When Henry was in the hospital, there was an 18-year old named Charlie there waiting for a heart transplant. You'd see him walking the halls, often with a med pump slung around his shoulder. Told he couldn't carry it around, he worked with hospital staff to configure the device to keep him moving. He figured out how many laps of the floor he needed to do to make a mile. I asked him about the walking once and he told me he was doing his best to stay in shape while he waited for his heart.
He marked off an area outside his room with tape, put a couple of chairs and a small table there, and called it his porch. He might sit out there with visitors, chatting or playing chess. He was a budding film maker. Stuck in the hospital, he made it the set for his movie. It was a sucky situation, but he did what he could with it.
There were days when I thought I would go crazy if we didn't get out of the hospital, but watching Charlie doing his laps and making his movies and sitting on his porch, I'd think I can do this.
Charlie's mom was one of the first parents I met. I had been avoiding people, especially the ones who looked well established. We didn't know what was happening with Henry, and I thought I wouldn't make any ties because we weren't going to be there long. But one afternoon, I was in the parents resource room using the computers, and it happened to be the coffee hour. I took the cookie offered me and then felt like I should talk, or listen, to these other parents gathered round. Charlie's mom talked about years surgery and meds, of being in and out of the hospital, of how she kept two of all her toiletries with one set in a bag ready to go to the hospital at any time. And I thought I don't want to be her; I don't want that life; I can't do that.

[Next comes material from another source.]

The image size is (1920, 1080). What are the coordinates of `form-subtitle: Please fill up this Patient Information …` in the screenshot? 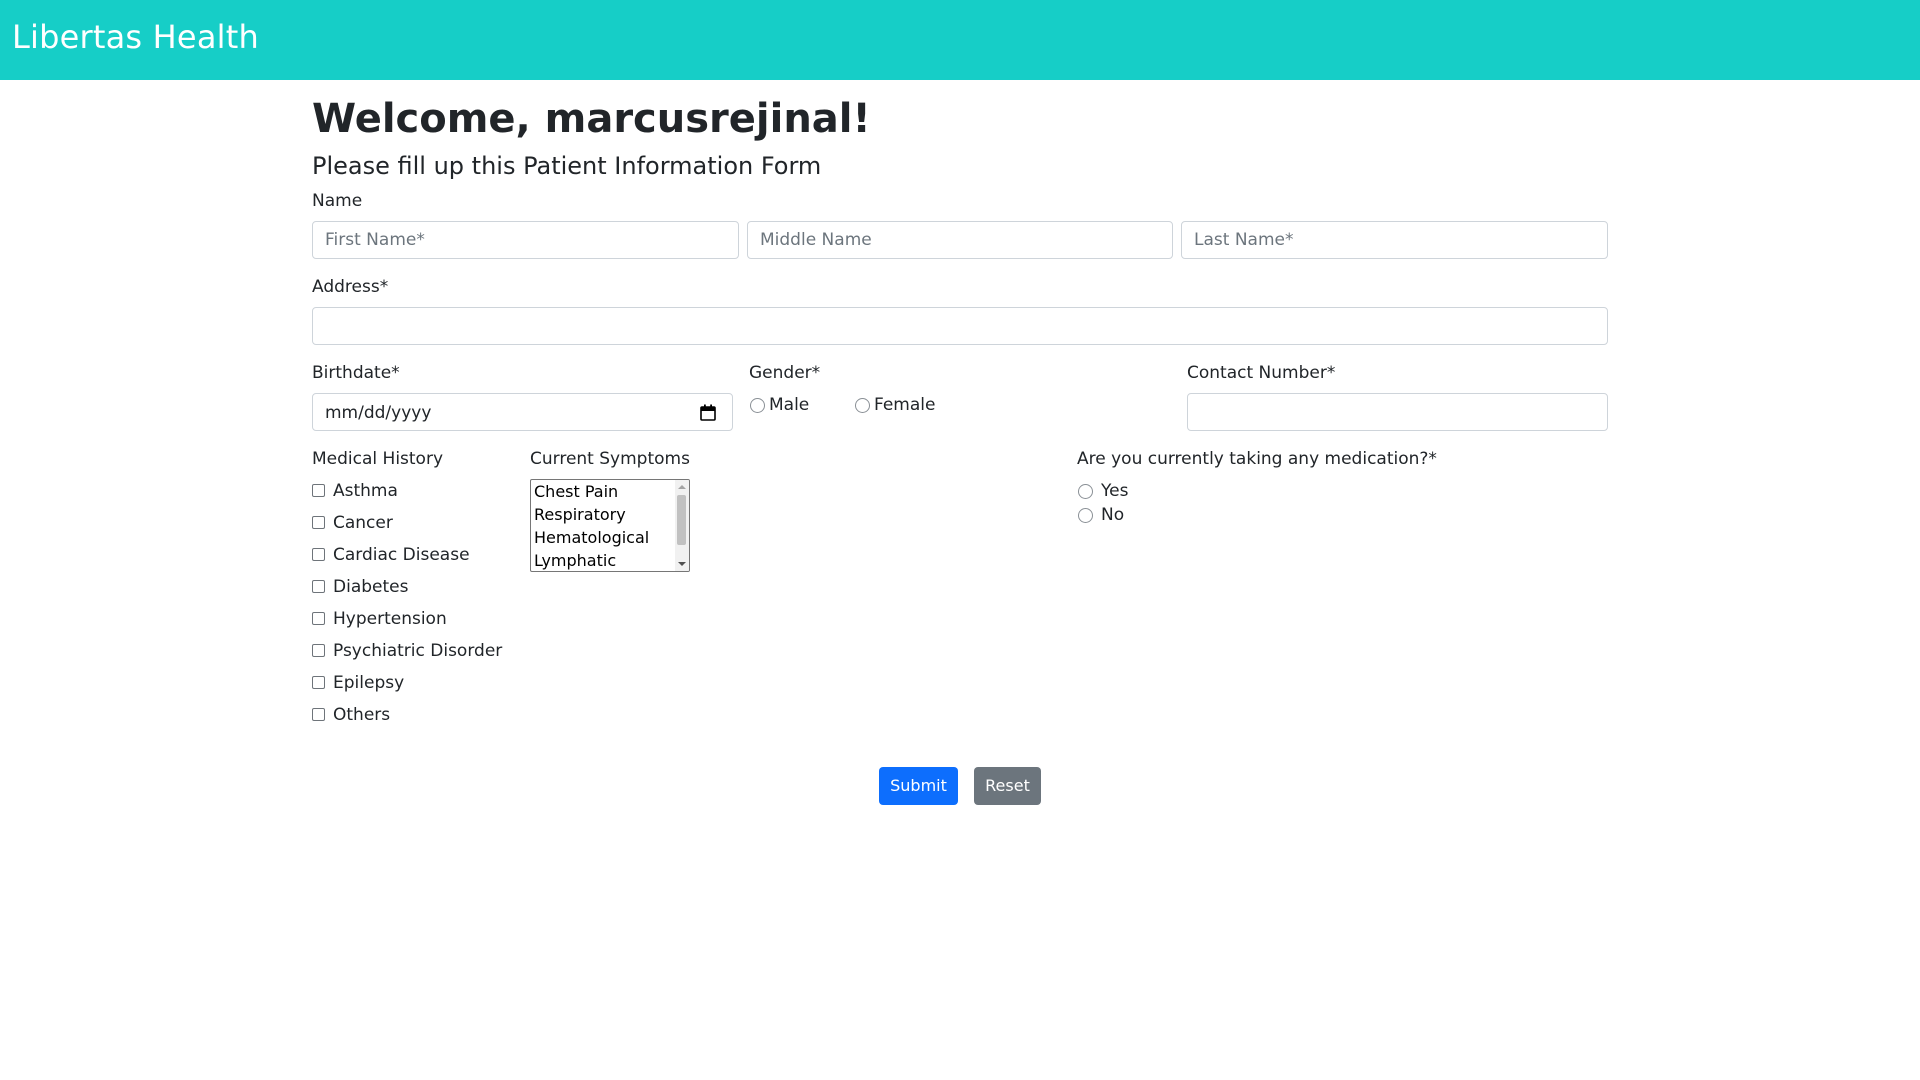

I'd go on to talk to Charlie's mom many times. She encouraged me on the dark days, talked about the good times, the times out of the hospital. When I wondered if I even dared hope any more, she told me to always, always hope. Have high hopes, but no expectations, she said.

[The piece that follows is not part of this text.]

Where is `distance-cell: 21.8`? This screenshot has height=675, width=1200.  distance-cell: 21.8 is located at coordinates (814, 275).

The last time I talked to Charlie's mom was December 13, 2007. We had been discharged from the hospital in to a snowstorm that left Boston in utter gridlock. After going maybe a quarter of a mile in 2 hours, we turned around and went back to the hospital. Brian let me an Henry out on the corner to walk the last couple of blocks while he sat in traffic. Once we got back to the hospital, I couldn't stop crying. I cried because we were still there, it seemed we couldn't escape. I cried because I worried about Henry who got some of his meds late. I cried because this first test of me taking care of my sick baby hadn't gone so well. Charlie's mom told me about one time when Charlie really needed meds and she had to walk to the pharmacy in the snow to get them, how scared she was, how it turned out okay. She talked to me for a long, long time. She told me I was a good mom.

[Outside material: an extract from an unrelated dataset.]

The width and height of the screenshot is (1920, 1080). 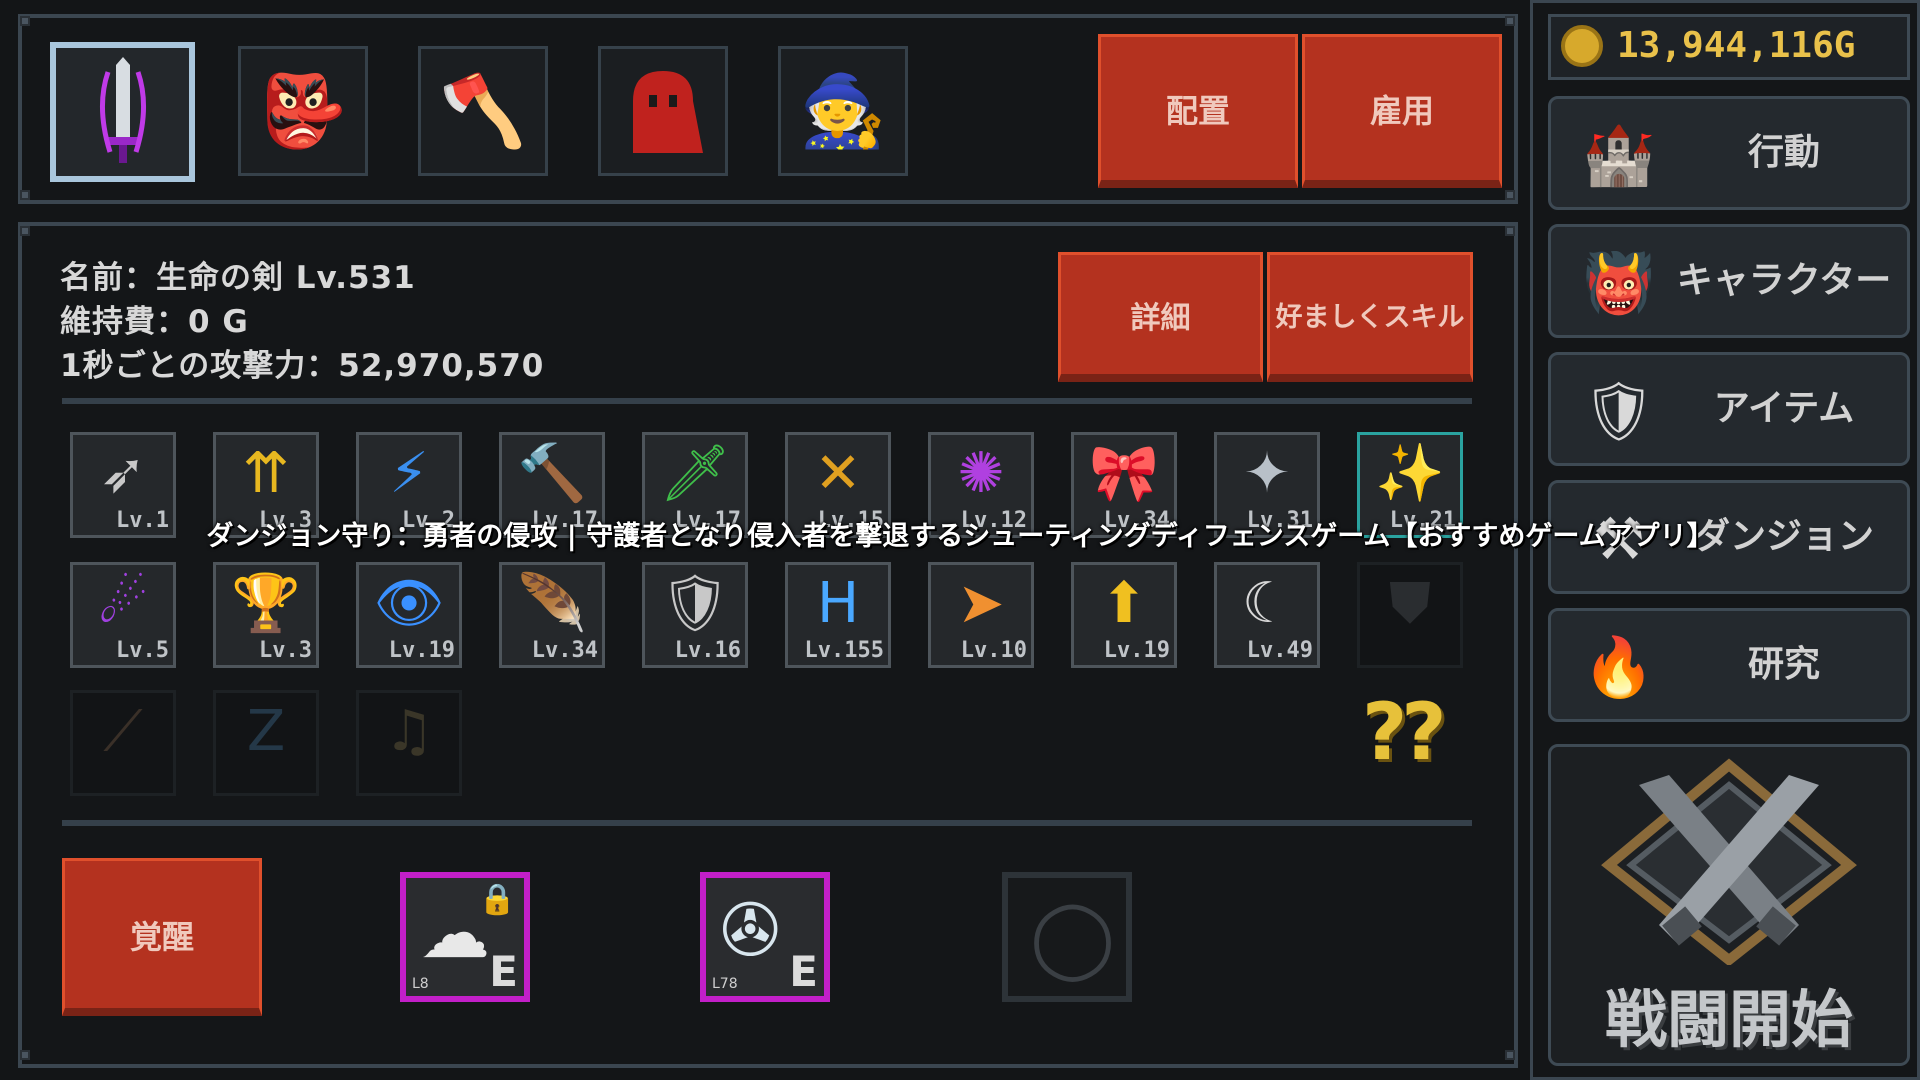 What do you see at coordinates (725, 984) in the screenshot?
I see `skill-level: L78` at bounding box center [725, 984].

The next morning we left the hospital, and I never saw Charlie's mom again. I would get the occasional email update from her and may send her a quick reply, but that was all.
I remember getting the news that Charlie had gotten his heart. I cried that their wait was over, and I cried for the family that I knew nothing of who had lost a child to give up that heart. I rejoiced for them when good news came and sent out good vibes and prayers and hope when I learned of setbacks.
We hadn't heard from Charlie's mom in a while. We knew Charlie had had some major setbacks late last year, and we had wondered how he was doing.
Today I got an email from Charlie's mom about a fundraiser to set up an endowment fund in Charlie's name for Children's. I had to read through the whole string of messages and then Google Charlie's name to really believe it was true. Charlie died back in early December. In some ways this doesn't surprise me, and yet I always had hope for him.
So I'm sitting here on this snowy day, thinking about Charlie and his mom, another mom with an aching heart.